----- Data to examine -----

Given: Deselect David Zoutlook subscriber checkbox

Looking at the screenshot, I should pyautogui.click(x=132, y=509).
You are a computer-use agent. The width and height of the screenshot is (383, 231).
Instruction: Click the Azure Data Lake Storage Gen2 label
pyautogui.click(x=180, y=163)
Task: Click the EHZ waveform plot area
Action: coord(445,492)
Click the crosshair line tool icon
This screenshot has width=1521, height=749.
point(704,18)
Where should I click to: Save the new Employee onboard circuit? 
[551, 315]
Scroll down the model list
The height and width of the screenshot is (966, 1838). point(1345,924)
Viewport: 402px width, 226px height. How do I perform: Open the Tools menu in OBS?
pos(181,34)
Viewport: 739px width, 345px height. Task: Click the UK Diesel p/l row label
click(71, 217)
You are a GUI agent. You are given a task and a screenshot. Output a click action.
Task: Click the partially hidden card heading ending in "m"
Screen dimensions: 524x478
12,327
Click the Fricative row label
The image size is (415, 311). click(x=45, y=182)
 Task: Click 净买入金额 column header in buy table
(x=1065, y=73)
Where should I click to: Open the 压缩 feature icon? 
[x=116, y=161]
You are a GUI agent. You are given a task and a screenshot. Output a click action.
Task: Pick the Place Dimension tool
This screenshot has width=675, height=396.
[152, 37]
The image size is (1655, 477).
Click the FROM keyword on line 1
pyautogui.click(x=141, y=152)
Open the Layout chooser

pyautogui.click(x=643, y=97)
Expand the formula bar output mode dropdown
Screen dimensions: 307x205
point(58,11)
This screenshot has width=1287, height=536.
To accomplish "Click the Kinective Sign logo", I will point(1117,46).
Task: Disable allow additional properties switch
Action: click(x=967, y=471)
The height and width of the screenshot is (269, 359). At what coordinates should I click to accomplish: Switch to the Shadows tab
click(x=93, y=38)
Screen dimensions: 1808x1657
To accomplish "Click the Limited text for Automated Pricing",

-----

▸ Problem details:
Starting at the line that contains "The height and width of the screenshot is (269, 359).", output every remaining line of the data exactly, and stop after the last one.

▸ Solved exercise:
The height and width of the screenshot is (269, 359). At what coordinates should I click to accomplish: Switch to the Shadows tab
click(x=93, y=38)
Screen dimensions: 1808x1657
To accomplish "Click the Limited text for Automated Pricing",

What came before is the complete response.